From 150ms to 25ms and then to 11ms with SSE or an effective 3ms if you maximise the throughput of SSE with 4 vectors in parallel.

The only thing I'm not too convinced about with the SSE version is that if you use homogenous vectors with a W, in it's standard AOS format (1 vector at a time) it modifies the W coordinate too.. which I don't think it should.. that should remain 1 for direction and 0 for a coordinate in space... Thinking about the best way to get the AOS version to not touch the W.

[NightWare]

The only thing I'm not too convinced about with the SSE version is that if you use homogenous vectors with a W, in it's standard AOS format (1 vector at a time) it modifies the W coordinate too.. which I don't think it should.. that should remain 1 for direction and 0 for a coordinate in space... Thinking about the best way to get the AOS version to not touch the W.

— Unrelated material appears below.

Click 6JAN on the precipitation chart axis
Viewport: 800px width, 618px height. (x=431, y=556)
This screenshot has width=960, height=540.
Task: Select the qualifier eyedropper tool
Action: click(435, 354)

pffft... now it sucks...  :P

Code Select Expand

.data
Mask_210 DWORD 0FFFFFFFFh,0FFFFFFFFh,0FFFFFFFFh,0

.code
; NormalizeSse2 1
movaps XMM0,OWORD PTR [esi] ;; ) XMM0 and XMM3 = W,Z,Y,X
movaps XMM3,XMM0 ;; )
mulps XMM0,XMM0 ;; XMM0 = _,Z^2,Y^2,X^2
pshufd XMM1,XMM0,001h ;; XMM1 = _,_,_,Y^2
movhlps XMM2,XMM0 ;; XMM2 = _,_,_,Z^2
addss XMM0,XMM1 ;; XMM0 = _,_,_,X^2+Y^2
addss XMM0,XMM2 ;; XMM0 = _,_,_,X^2+Z^2+Z^2
rsqrtss XMM0,XMM0 ;; XMM0 = _,_,_,1/(X^2+Y^2+Z^2)
pshufd XMM0,XMM0,000h ;; XMM0 = 1/(X^2+Y^2+Z^2),1/(X^2+Y^2+Z^2),1/(X^2+Y^2+Z^2),1/(X^2+Y^2+Z^2)
mulps XMM0,XMM3 ;; XMM0 = W*1/(X^2+Y^2+Z^2),Z*1/(X^2+Y^2+Z^2),Y*1/(X^2+Y^2+Z^2),X*1/(X^2+Y^2+Z^2)
movhlps XMM3,XMM0 ;; XMM3 = W,_,_,Z*1/(X^2+Y^2+Z^2)
shufps XMM0,XMM3,0C4h ;; XMM0 = w,Z/(X^2+Y^2+Z^2),Y/(X^2+Y^2+Z^2),X/(X^2+Y^2+Z^2)
movaps OWORD PTR [edi],XMM0 ;; XMM0 = W,Z/(X^2+Y^2+Z^2),Y/(X^2+Y^2+Z^2),X/(X^2+Y^2+Z^2)

; NormalizeSse2 2
push [esi+12]
movdqa XMM0,OWORD PTR [esi] ;; XMM0 = W,Z,Y,X
movdqa XMM2,XMM0 ;; XMM2 = W,Z,Y,X
andps XMM0,OWORD PTR [Mask_210] ;; XMM2 = 0,Z,Y,X
mulps XMM0,XMM0 ;; XMM0 = 0,Z^2,Y^2,X^2
pshufd XMM1,XMM0,04Eh ;; XMM1 = Y^2,X^2,0^2,Z^2
addps XMM1,XMM0 ;; XMM1 = 0^2+Y^2,Z^2+X^2,Y^2+0^2,X^2+Z^2
pshufd XMM0,XMM1,0B1h ;; XMM0 = Z^2+X^2,0^2+Y^2,X^2+Z^2,Y^2+0^2
addps XMM0,XMM1 ;; XMM0 = Z^2+X^2+Y^2,Y^2+Z^2+X^2,X^2+Z^2+Y^2,Y^2+X^2+Z^2
rsqrtps XMM0,XMM0 ;; XMM0 = 1/(X^2+Y^2+Z^2),1/(X^2+Y^2+Z^2),1/(X^2+Y^2+Z^2),1/(X^2+Y^2+Z^2)
mulps XMM0,XMM2 ;; XMM0 = W*1/(X^2+Y^2+Z^2),Z*1/(X^2+Y^2+Z^2),Y*1/(X^2+Y^2+Z^2),X*1/(X^2+Y^2+Z^2)
movdqa OWORD PTR [edi],XMM0 ;; XMM0 = W,Z/(X^2+Y^2+Z^2),Y/(X^2+Y^2+Z^2),X/(X^2+Y^2+Z^2)
pop [edi+12]

[johnsa]

It's not so bad :) With adjustments made to my SSE normalize for AOS It still runs at 10ms for 1,000,000 iterations on my machine, approx. 20cycles. Pentium M Centrino 1.8ghz.

One other thing that should be cater for as an option is a single iteration of Newton Raphson on the result returned by the reciprocal square root. This adds about 4ms / 5 cycles for me but will give you significantly better precision if needed.